Un jeu qui court littéralement les rues
À la poursuite du trivial
« L'homme est né pour jouer, c'est le péché originel qui l'a condamné au travail... » La boutade est connue et prend tout son sens au cours de la période estivale, traditionnellement propice aux jeux de société. Au premier rang d'entre eux, le célèbre Trivial pursuit, dont le titre ne constitue pas, il s'en faut, l'énigme la plus facile à résoudre... Tout porte à croire, en effet, que les inventeurs de ce divertissement — deux journalistes canadiens — ont voulu jouer sur le mot pursuit, lequel, en anglais, signifie aussi bien « passe-temps » que « poursuite ». Mais plus intéressant encore nous semble le cas de l'adjectif trivial. En français, on le sait, le mot a pris un sens nettement péjoratif, au point que l'on en fait un synonyme de « grossier, inconvenant ». Une nuance dépréciative que ne cautionne pas à proprement parler l'étymologie, puisque le trivium latin n'était rien d'autre, à l'origine, qu'un carrefour à trois voies ! On n'en devine pas moins ce qui a pu justifier pareille... déviation de sens : ce qui se trouve à l'intersection de trois rues est trop accessible pour revêtir un réel intérêt.
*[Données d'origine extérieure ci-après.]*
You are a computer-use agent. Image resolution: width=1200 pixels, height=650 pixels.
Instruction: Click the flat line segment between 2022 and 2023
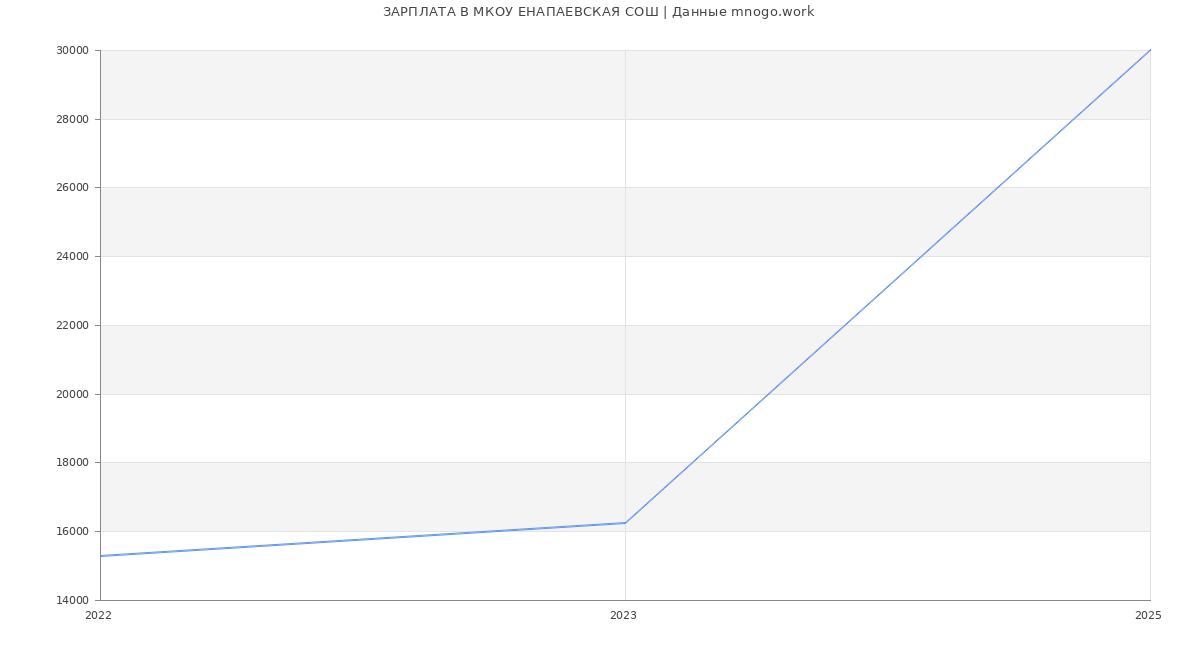click(x=360, y=540)
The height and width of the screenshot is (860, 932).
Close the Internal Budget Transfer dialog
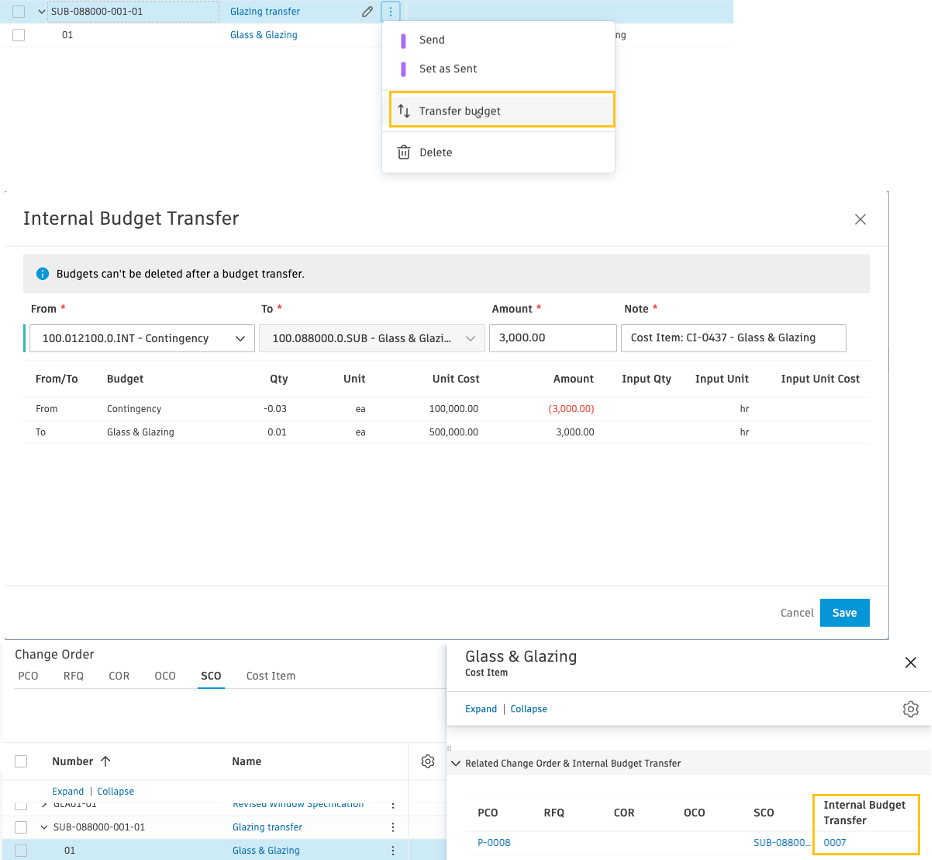pyautogui.click(x=860, y=219)
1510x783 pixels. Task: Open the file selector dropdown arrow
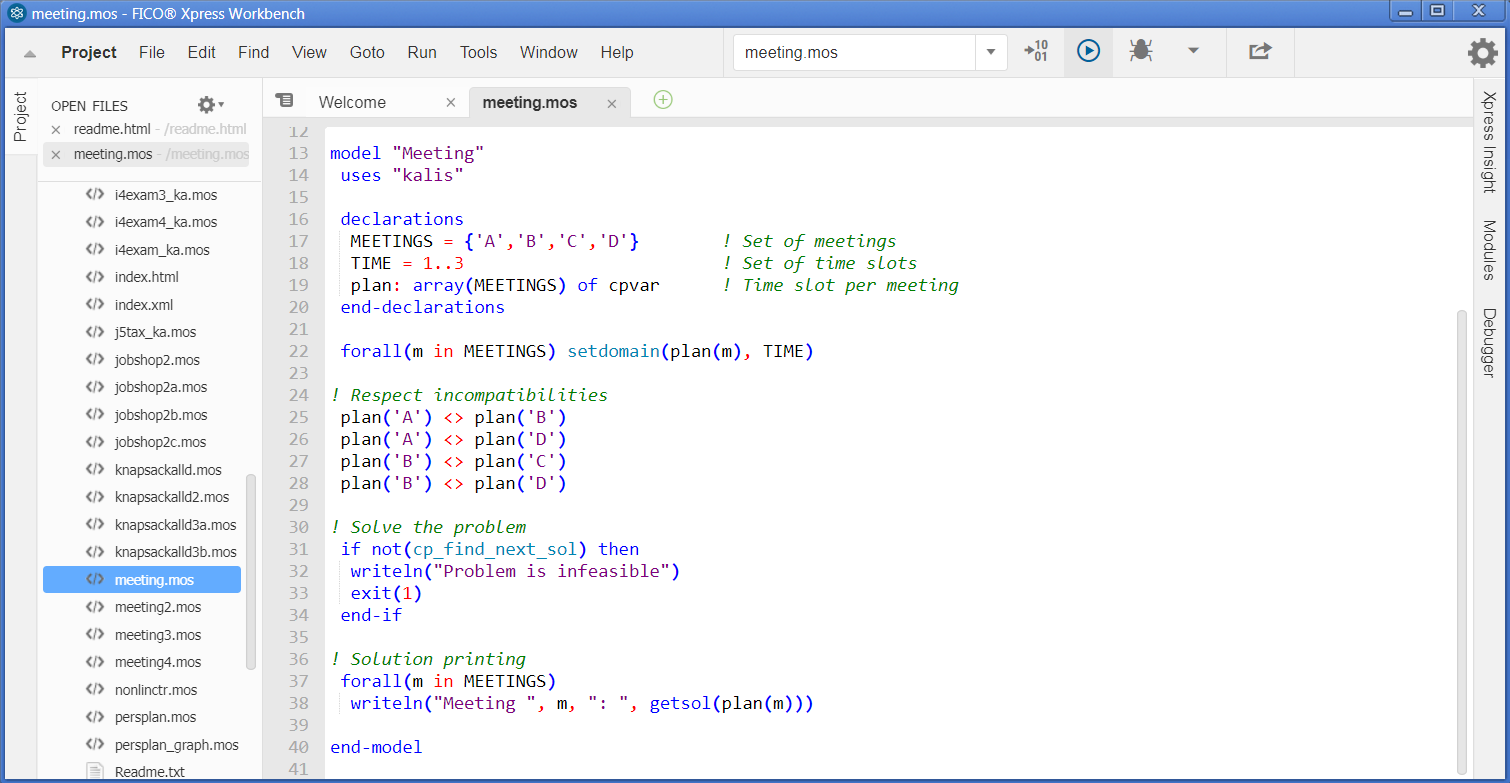tap(991, 52)
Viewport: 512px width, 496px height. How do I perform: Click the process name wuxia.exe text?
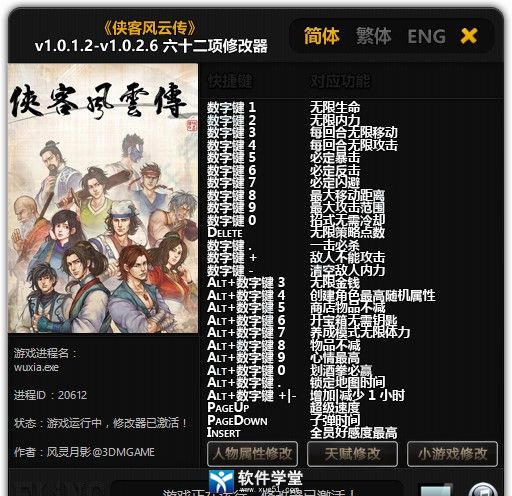(x=36, y=367)
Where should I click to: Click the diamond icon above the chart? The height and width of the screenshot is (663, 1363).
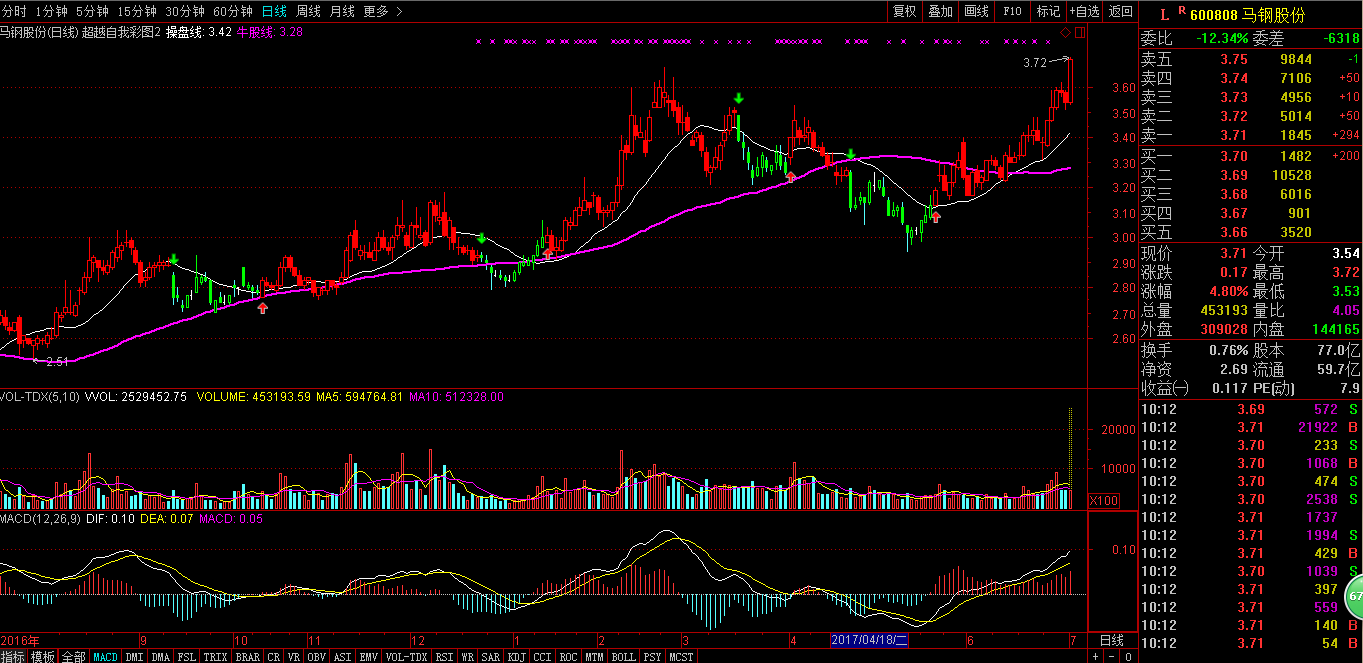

La langue scientifique d'aujourd'hui ne qualifie-t-elle pas de triviale une démonstration qui relève de l'évidence, et qui serait à la portée du premier venu ? De « familier, connu de tous », on est ainsi passé à « plat, rebattu », puis, au XIXe siècle, à « bas, choquant ». L'adjectif vulgaire a du reste subi un glissement de sens tout à fait comparable (et tout aussi suspect d'élitisme), alors qu'il ne faisait que désigner initialement — le dérivé vulgarisation en témoigne — ce qui était « propre à la foule ». Entre autres intérêts, le Trivial pursuit présente donc celui de nous ramener au sens premier du mot, quelque traduction que l'on retienne pour pursuit : il s'agira soit d'un « passe-temps ordinaire », soit (c'est la thèse la plus répandue de ce côté-ci de la Manche) d'un « parcours que l'on effectue (pursuit) en répondant à des questions simples, banales (trivial) ». Voilà qui, convenons-en, ne remontera pas le moral de ceux qui sèchent lamentablement sur lesdites questions simples !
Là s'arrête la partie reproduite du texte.